EXERCISE 1 — In the paper abstracts on workers and labor, roughly what share of India's population is said to be in the informal sector?
EXERCISE 2 — Carry on the paper abstracts on workers and labor from the point where they stop.

--- start of SELECTED TEXT ---

Paper short abstract:
This paper will explore the labor cultures of Bhopal's precarious metal workers and try to explain in which regards these cultures are influenced by precariousness, whether it be in its most general and universalistic meaning or in the specific forms it takes in the Indian context.
Paper long abstract:
With around 98% of its population in the informal sector, India's labour regime can be said to be, in many ways, a regime of precariousness. Though the deindustrialization process is only a factor explaining this dominance of the precarious labour regime in India, the fact that it is backed up by the State shows its willpower to give up the idea of formalizing the labour market. By taking the example of two populations of metal workers, some from the Bhopal's polluted slums working in the old town's workshop and some rural migrants working in diverse sites of flyover construction yards around Bhopal, this presentation will try to explore which labor cultures the workers develop in this state of precariousness. It will present their daily struggle against precariousness but also the value system which shape their representations of labour, whether it be the way they see their condition of daily labourers or the way they valorize the specific activity they're engaged in. The main exercise of this presentation will be then to sort, inside these labor cultures, which elements seem general to the precarious workers' situation around the world, which ones are specific to India, its form of labour and its culture and which one are specific to each population. The goal would be to open discussion about how it would be possible to do a comparative anthropology to the labourer's confrontation to precariousness and the way they manage to defend the social value of their work in the lack of formal protections and unions.
Paper short abstract:
This paper examines the proposed redevelopment of the Gdańsk shipyard that was the cradle of the Solidarity movement in the 1980s, and the ways former shipyard workers contest the legitimacy of this and other urban renewal projects advocated by the Polish neoliberal state.

--- end of SELECTED TEXT ---
--- start of STORED ROWS ---

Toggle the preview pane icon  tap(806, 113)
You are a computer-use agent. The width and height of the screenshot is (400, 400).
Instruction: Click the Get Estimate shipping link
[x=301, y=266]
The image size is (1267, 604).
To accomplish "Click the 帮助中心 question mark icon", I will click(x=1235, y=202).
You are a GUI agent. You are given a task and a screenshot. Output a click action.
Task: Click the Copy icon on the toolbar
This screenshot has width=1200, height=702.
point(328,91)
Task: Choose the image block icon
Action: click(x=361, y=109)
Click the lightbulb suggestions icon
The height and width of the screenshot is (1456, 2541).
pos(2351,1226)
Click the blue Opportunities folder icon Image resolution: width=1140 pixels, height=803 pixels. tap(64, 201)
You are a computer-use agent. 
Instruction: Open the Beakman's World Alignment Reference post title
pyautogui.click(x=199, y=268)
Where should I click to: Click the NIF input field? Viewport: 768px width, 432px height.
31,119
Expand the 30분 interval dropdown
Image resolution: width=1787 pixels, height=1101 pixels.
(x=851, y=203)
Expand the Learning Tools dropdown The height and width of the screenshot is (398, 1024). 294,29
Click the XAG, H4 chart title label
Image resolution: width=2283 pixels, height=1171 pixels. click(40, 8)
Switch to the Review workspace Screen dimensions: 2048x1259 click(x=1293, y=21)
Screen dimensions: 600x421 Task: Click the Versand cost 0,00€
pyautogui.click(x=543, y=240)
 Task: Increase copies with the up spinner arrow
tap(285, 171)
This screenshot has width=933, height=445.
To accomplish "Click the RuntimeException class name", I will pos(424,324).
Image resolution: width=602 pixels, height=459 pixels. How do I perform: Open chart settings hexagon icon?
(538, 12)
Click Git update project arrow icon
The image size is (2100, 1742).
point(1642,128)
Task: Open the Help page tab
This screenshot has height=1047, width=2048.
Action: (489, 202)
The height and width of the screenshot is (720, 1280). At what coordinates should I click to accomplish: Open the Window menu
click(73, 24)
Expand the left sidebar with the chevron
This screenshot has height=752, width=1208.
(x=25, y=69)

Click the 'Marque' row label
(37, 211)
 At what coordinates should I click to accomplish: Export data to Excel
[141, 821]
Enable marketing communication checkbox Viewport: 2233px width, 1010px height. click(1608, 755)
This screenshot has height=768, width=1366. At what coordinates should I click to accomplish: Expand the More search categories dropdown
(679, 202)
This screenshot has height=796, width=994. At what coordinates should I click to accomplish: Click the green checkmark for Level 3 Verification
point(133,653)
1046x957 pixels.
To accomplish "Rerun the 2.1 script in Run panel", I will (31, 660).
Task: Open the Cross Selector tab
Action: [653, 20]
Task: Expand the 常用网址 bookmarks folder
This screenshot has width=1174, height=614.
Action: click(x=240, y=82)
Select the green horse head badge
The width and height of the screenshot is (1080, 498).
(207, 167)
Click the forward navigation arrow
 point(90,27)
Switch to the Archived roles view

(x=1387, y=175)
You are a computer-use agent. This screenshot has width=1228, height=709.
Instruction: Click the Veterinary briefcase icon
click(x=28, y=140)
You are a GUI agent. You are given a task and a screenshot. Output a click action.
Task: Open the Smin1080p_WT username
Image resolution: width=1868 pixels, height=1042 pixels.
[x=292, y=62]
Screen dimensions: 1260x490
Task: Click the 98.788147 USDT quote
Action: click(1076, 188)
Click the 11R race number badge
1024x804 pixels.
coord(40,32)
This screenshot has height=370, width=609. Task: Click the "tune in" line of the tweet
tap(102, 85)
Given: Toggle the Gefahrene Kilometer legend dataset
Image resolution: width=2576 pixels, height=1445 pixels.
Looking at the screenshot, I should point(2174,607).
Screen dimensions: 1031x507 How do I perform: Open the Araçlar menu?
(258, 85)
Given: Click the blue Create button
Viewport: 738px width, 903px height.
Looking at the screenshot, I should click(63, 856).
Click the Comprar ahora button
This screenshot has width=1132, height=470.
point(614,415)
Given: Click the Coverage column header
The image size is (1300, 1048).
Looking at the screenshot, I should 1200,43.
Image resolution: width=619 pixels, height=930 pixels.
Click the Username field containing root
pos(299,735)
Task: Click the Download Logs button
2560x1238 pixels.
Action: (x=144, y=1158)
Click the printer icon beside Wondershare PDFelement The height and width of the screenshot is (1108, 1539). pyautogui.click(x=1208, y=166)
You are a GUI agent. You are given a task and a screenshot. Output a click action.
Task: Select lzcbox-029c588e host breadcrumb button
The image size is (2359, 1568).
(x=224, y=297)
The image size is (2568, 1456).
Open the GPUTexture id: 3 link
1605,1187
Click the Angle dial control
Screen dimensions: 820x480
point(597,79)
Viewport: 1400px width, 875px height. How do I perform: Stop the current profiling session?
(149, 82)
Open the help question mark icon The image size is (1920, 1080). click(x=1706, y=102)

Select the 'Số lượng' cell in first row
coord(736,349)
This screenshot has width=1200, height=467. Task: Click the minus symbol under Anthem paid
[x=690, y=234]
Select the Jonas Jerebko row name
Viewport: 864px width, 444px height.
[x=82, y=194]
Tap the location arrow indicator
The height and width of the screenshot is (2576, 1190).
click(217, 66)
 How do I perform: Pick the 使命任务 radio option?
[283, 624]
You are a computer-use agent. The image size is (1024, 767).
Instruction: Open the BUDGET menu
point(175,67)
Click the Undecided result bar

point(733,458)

--- end of STORED ROWS ---

WRITTEN ANSWER 1 — Around 98%.

WRITTEN ANSWER 2 —
Paper long abstract:
Several studies in Anthropology and cognate disciplines have illustrated the ways in which urban renewal results in forms of social exclusion. Yet the issue of how interventions in the socio-spatial and economic dimensions of people's lives may be an integral part of the process of national history rewriting requires further exploration. Drawing upon research conducted in the Polish city of Gdańsk, this paper analyzes the redevelopment of the shipyard that was the cradle of Solidarity, the mass social movement that played a key role in contesting the legitimacy of the Socialist regime in the 1980s. In official and popular discourses, the shipyard represents a monument to Polish freedom, and is the symbolic terrain where Poles articulate their relationship to the Polish nation and national history. The paper shows that the proposed transformation of the shipyard site into a new neighborhood entails removing the marks of the Socialist legacy at a time when Poland boasts its being the 'tiger economy' of central and eastern Europe. In illustrating how former shipyard workers who have become the victims of the economic reforms introduced by the neoliberal state contest the legitimacy of these projects, the paper highlights the contradictions with which the redevelopment of the shipyard site is rife: it argues that while this project is designed to create a sense of participation in national history, it also has the effect of creating a new 'landscape of power' from which a politics that is class-based is removed.
Paper short abstract:
This paper looks at the stories and aspirations of unemployed and low-waged migrant workers in Manchester, UK. Through a small-scale, qualitative study in collaboration with a local migrant support organisation, it taps into the challenges of making a living in precarious times.
Paper long abstract:
Among unemployed and low-waged migrant workers in Manchester, UK, having access to affordable housing and to food can be a challenging pursuit, and one that makes people experience precarity on an everyday basis. A local food distribution centre and education charity in the north of the city provides an opportunity for people to share their trajectories and ordeals. For many of them, the centre is the only place where they feel they can participate in social life in Britain, but most importantly, some of the activities they engage in while at the centre, such as gardening, socialising and eating together, foster a sense of belonging and create the possibility of intimacy. Food is grown in the garden, cooked in the kitchen, and talked about over a cup of tea, while people’s stories and trajectories get interwoven with recipes from the places they left behind. This paper draws on fieldwork undertaken at the centre and on interviews with some of its regular visitors to argue that the sharing of substances and of activities in a collective space nurtures the common humanity in a highly complex and diverse environment.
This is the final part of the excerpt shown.